SÃO PAULO – The first round of the presidential election in Brazil on Oct. 2 ended up with a surprisingly positive result for conservative President Jair Bolsonaro.
Polls showed that former President Luiz Inácio Lula da Silva could obtain more than 50 percent of the vote and be elected without a runoff. However, he got 48.4 percent of the votes, while the incumbent received 43.2 percent, exceeding expectations.
Another letdown for Lula’s supporters was the election of several of Bolsonaro’s allies to Congress and as state governors, largely with the help of Evangelical voters. The incumbent’s strategy of portraying the current race as a type of holy war between his Christian backers and Lula’s “atheist” and “communist” constituency seemed to play a part in his success.
Maybe that is why both campaigns have been strongly focusing on religion since Sunday. This week, Bolsonaro has met with Evangelical leaders and attended an Assembly of God conference in São Paulo. On the internet, a new wave of popular Christian figures has been declaring support to his campaign, and accusations that Lula plans on “persecuting Christians” have continued.
Lula’s campaign has also begun attacking his opponent for religious reasons. On Oct. 4, social media was flooded with videos and photos of Bolsonaro during an event at a Masonic lodge in 2017. The footage was accompanied by texts accusing him of being a Freemason, “something that is expressly forbidden by the Church’s canon law.”
One of the pictures was digitally manipulated to include Bolsonaro near a painting of Baphomet, a demonic entity associated with the occult, trying to associate the president with satanic rituals.

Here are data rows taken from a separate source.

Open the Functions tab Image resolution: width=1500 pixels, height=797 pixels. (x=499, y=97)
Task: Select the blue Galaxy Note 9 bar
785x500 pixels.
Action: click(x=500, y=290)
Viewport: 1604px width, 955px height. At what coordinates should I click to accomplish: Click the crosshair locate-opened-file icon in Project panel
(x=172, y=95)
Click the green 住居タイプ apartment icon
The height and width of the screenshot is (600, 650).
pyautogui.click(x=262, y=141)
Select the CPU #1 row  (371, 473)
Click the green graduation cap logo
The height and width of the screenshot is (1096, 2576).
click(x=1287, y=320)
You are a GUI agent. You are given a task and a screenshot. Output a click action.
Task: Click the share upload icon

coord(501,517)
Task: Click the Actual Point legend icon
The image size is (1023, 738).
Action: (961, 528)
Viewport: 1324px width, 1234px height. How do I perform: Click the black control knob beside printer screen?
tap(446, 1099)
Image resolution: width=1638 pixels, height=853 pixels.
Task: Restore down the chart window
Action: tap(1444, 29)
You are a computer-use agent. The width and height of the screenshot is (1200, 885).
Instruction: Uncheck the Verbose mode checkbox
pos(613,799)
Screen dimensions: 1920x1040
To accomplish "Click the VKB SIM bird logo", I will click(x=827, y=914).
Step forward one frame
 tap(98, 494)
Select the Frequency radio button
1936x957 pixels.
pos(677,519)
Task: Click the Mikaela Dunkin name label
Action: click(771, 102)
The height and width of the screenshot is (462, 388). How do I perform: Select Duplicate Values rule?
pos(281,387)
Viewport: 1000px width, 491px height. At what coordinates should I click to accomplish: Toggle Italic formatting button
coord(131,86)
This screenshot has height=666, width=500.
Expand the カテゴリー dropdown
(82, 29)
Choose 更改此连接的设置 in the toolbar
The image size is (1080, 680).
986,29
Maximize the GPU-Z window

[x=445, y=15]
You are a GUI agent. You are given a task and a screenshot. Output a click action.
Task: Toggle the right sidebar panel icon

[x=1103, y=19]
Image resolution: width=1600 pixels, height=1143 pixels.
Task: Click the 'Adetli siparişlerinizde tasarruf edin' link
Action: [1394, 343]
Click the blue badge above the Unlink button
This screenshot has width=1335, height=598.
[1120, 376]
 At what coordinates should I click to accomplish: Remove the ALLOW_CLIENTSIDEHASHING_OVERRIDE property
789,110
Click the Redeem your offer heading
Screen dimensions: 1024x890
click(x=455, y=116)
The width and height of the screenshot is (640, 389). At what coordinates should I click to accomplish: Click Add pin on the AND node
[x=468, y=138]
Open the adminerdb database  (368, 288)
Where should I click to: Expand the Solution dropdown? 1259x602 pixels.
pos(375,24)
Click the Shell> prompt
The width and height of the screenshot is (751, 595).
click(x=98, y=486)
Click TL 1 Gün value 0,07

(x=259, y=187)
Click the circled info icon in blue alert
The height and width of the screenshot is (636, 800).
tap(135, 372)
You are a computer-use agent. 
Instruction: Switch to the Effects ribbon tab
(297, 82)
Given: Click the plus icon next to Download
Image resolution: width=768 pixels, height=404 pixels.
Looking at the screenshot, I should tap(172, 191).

The new strategy has also highlighted an interview Bolsonaro gave in 2000, where he said abortion should be “the couple’s decision” and described how he had dealt with such a decision in the past.
He told his interviewer that he let his partner decide it and that she chose to keep the baby – who is his fourth son, Jair Renan, now 24 years old. Since his first presidential campaign, in 2018, Bolsonaro has opposed decriminalizing abortion in Brazil.
While his campaign’s attacks had the clear goal of raising doubts among Bolsonaro’s conservative Christian voters, Lula has been continuing to show his ties to progressive Catholic organizations.
The the left-wing politician met with Franciscan friars at his Workers’ Party (PT) headquarters to celebrate the feast of Saint Francis of Assisi on Oct. 4. The group included the provincial superior of the Franciscans in Brazil, Father Paulo Roberto Pereira, and the longtime Black rights advocate Father David Santos.
The Franciscans talked and prayed with Lula. They also declared their support to his election, despite the country’s bishops’ conference telling clergy not to endorse candidates.
“I am sure that Lula, with his enduring friendship with my [Franciscan] brothers Cardinal Cláudio Hummes and Cardinal Paulo Evaristo Arns and with his intimacy with the [Liberation Theology-inspired] Basic Ecclesial Communities, is the closest candidate to the original Christianity, the Christianity of the Sermon on the Mount,” Santos told Crux.
Santos said that he and his colleagues gave him the blessing of Saint Francis and also discussed the current political situation in Brazil. Lula claimed that many Brazilians have been unfair to him – particularly when it comes to his religious identity – but that he hopes that justice will prevail.
“We have to recognize that the evangelization, both among Evangelicals and among Catholics, has been many times superficial. True Christians should not believe in ill-prepared pastors and in fake news,” Santos said.
Travis Knoll, an expert in Liberation Theology in Brazil and in its connections to racial issues, said the charges of atheism against Lula stem from a sympathy he “had with the Cuban and Nicaraguan revolutions and their anti-imperialist goals, though often diverging in tactics.”
But, while those countries – especially Cuba – “outlawed Christian participation in the government for decades,” Lula’s background is completely different, said Knoll, who teaches at the University of North Carolina at Charlotte.
“He comes from an independent trade union movement that benefited greatly from the support of prominent bishops. There is every reason to believe Lula has a strong commitment to his faith,” he told Crux.
Knoll argued that there is a message in the fact that Lula looked to meet with Santos, the founder of the non-governmental organization Educafro, that works for the rights of Brazil’s poor Black community.
“It shows that Lula is putting race, education, and social mobility at the center of his religious message,” he said.
“Lula’s ‘faith’ message argues the Catholic Church is most authentic when it is actively working for ‘the least of these’, actively supporting education for the marginalized, and actively promoting religious liberty and racial equality,” Knoll continued.
Lula may be winning the religious contest in Brazil: The most recent poll, released on October 5, showed him ahead of Bolsonaro with 55 percent of the expected vote.